- Written tasks:
a - According to the message about implementing constraint components universally, how many different implementations can a constraint component currently have?
b - Resume the message about implementing constraint components universally, starting right after its last sentence.

Re: ISSUE-139: implementing (core) constraint components universally

My original message in this thread is mostly concerned with how to implement
constraint components universally.  There is also a short preamble on how
one can best describe how constraint components.  I'm going to defend both
of these points separately, but I'm going to start with the implementation
point as that is the bulk of my original message.


Right now constraint components have up to three different implementations -
one when they occur in a property constraint, one when they occur in an
inverse property constraint, and one when they occur in a node constraint.
This means that there are up to three different pieces of code for each
constraint component, each (hopefully) implementing the same functionality.
I view this as a poor setup - three different pieces of code that have to be
written and thus three places where the bugs can be introduced.

Having a single implementation of each constraint component would actually
reduce development costs.  Ideally, this single implementation would be as
simple as the ask validators that implement many constraint components.

(Interface element entries)
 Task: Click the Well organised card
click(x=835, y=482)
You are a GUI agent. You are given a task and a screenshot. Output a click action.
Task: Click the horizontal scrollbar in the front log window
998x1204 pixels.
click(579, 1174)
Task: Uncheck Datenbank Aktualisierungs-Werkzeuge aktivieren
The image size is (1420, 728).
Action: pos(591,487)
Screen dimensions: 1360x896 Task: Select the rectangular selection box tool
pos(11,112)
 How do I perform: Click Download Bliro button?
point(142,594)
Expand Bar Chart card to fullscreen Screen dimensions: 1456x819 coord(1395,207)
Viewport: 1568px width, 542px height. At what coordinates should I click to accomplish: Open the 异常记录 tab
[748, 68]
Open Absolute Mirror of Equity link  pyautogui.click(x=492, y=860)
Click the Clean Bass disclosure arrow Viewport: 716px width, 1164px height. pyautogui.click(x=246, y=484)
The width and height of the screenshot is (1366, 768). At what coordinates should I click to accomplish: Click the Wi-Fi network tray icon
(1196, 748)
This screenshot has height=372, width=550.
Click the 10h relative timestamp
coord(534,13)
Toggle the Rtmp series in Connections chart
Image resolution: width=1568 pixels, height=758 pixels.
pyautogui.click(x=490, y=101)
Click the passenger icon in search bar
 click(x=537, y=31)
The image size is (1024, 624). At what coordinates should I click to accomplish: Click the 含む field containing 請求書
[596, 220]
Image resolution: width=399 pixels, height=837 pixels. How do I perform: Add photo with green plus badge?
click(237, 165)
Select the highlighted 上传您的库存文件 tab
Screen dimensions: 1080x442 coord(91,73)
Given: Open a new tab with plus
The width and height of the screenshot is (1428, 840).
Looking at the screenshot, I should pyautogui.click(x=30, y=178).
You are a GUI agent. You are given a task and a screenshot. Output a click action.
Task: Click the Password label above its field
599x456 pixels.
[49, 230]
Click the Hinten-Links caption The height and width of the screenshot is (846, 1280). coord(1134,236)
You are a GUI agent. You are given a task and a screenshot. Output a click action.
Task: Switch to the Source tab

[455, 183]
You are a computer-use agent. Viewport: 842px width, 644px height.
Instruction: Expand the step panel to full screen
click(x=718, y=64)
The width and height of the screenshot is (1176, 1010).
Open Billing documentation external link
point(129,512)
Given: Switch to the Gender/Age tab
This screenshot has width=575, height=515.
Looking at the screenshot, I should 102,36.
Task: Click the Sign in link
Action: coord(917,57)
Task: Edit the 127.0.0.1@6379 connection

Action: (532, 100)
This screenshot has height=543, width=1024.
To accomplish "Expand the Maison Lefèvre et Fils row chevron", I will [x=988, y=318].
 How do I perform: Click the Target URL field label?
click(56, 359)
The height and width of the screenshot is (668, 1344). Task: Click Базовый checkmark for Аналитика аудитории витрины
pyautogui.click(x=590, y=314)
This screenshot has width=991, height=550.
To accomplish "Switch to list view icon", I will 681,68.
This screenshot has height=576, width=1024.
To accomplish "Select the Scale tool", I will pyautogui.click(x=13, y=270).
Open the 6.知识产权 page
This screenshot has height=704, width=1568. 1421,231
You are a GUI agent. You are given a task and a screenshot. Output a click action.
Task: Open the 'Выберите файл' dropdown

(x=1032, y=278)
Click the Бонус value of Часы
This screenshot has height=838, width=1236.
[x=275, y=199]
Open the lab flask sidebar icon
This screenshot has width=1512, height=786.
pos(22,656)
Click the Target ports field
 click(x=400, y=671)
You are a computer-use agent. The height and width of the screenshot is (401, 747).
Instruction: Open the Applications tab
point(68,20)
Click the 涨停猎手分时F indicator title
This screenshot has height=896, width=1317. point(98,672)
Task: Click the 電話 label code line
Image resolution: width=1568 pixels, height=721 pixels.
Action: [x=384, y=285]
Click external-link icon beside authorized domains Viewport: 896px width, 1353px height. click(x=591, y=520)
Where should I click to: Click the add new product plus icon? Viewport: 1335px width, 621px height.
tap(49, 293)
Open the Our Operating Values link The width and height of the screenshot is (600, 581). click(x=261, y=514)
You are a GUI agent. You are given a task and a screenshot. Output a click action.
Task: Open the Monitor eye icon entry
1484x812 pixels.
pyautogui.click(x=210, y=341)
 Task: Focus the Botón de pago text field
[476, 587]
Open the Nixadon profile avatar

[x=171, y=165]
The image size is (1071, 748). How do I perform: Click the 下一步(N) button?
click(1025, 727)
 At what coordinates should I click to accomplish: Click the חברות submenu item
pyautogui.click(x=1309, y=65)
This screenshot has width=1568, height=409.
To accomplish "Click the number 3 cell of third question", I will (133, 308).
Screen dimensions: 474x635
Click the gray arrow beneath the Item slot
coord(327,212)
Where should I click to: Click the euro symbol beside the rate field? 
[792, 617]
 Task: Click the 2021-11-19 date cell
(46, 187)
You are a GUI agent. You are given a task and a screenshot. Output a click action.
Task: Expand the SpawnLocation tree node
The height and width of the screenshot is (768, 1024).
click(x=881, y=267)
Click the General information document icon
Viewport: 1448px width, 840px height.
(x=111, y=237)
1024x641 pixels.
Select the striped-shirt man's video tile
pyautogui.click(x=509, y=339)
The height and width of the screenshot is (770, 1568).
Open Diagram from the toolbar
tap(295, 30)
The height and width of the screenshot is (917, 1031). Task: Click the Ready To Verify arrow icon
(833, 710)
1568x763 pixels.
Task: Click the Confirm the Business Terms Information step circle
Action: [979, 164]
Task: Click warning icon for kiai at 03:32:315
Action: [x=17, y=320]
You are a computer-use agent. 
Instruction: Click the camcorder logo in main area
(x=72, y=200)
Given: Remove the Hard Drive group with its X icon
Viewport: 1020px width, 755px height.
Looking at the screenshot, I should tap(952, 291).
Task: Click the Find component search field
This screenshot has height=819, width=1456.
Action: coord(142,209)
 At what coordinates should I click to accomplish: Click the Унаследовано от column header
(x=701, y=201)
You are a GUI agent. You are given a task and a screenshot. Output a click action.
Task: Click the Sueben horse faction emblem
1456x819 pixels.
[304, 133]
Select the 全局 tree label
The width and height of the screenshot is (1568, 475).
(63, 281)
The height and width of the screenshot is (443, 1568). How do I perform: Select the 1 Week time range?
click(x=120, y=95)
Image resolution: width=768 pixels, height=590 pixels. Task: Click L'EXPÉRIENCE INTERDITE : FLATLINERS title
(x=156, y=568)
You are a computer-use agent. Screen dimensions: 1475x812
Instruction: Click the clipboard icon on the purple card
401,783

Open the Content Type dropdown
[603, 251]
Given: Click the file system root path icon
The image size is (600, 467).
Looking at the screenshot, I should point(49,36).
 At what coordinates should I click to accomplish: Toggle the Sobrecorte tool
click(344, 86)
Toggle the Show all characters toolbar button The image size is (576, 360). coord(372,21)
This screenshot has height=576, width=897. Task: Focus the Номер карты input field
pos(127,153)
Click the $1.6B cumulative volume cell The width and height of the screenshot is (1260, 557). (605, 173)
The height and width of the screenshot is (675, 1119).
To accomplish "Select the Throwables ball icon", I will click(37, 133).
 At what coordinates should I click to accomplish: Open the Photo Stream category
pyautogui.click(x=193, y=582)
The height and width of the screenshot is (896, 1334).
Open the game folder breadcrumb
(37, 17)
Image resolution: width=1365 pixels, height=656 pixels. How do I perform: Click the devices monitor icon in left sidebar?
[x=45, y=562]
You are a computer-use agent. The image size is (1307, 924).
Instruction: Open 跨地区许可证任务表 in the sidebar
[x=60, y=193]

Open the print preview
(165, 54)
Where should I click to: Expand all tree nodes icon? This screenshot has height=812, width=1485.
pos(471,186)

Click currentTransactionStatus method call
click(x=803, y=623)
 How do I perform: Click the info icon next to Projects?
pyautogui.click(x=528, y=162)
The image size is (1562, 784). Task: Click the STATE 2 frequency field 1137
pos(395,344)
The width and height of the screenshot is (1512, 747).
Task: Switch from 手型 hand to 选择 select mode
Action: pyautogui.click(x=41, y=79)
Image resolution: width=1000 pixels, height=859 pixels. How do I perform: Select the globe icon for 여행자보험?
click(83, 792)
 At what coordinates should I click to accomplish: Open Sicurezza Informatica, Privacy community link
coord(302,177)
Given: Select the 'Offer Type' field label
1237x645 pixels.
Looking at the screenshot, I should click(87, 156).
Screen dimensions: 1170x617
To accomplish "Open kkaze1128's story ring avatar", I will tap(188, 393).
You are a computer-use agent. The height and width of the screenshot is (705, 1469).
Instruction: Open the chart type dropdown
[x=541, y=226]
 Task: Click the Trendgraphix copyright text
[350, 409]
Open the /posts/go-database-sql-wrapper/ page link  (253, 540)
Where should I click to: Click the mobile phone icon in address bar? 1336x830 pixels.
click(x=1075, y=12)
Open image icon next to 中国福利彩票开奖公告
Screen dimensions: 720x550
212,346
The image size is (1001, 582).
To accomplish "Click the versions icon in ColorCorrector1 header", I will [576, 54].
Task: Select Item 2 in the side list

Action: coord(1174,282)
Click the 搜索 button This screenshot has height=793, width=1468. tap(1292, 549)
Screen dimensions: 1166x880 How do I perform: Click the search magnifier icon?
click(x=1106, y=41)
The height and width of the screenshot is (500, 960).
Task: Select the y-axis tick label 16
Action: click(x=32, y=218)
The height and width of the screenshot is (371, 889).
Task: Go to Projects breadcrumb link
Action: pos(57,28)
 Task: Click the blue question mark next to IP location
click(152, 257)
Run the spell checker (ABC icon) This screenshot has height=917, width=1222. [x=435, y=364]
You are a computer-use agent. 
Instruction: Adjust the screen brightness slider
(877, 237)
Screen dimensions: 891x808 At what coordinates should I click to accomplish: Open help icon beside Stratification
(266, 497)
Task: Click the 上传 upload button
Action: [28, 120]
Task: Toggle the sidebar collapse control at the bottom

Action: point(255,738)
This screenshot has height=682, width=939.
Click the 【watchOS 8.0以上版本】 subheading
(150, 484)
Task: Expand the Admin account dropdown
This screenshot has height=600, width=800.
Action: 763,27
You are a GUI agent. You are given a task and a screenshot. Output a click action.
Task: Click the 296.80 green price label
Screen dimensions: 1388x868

- Results for the exercise:
a - Up to three.

b -
Consider, for example, sh:minCount whose implementation should be very
little more than "HAVING ( COUNT (DISTINCT ?value) < ?minCount )".  However,
I can't figure out how to do this nicely because of limitations in SPARQL,
hence the solution with boilerplate.  However, even the boilerplate solution
has only one implementation of each constraint component, and here one is
definitely better than three and also better than two.


Describing all constraint components in a similar fashion is also desirable
to describing them differently.  Right now some constraint components, e.g.,
sh:class, are described using the notion of value nodes but others, e.g.,
sh:minCount, are described using focus nodes and predicates even when the
effect is the same as value nodes.  Regularizing the way that constraint
components are described would reduce the number of ways that errors can
creep into the document and also reduce the cognitive load on readers of the
document.  Describing constraint components in terms of value nodes also
better shows the commonalities amongst them.

It is currently possible to have a constraint component that works
completely differently when it is in a node constraint from when it is in a
property constraint and from when it is in an inverse property constraint.
Using the notion of value nodes produces a force against this divergence.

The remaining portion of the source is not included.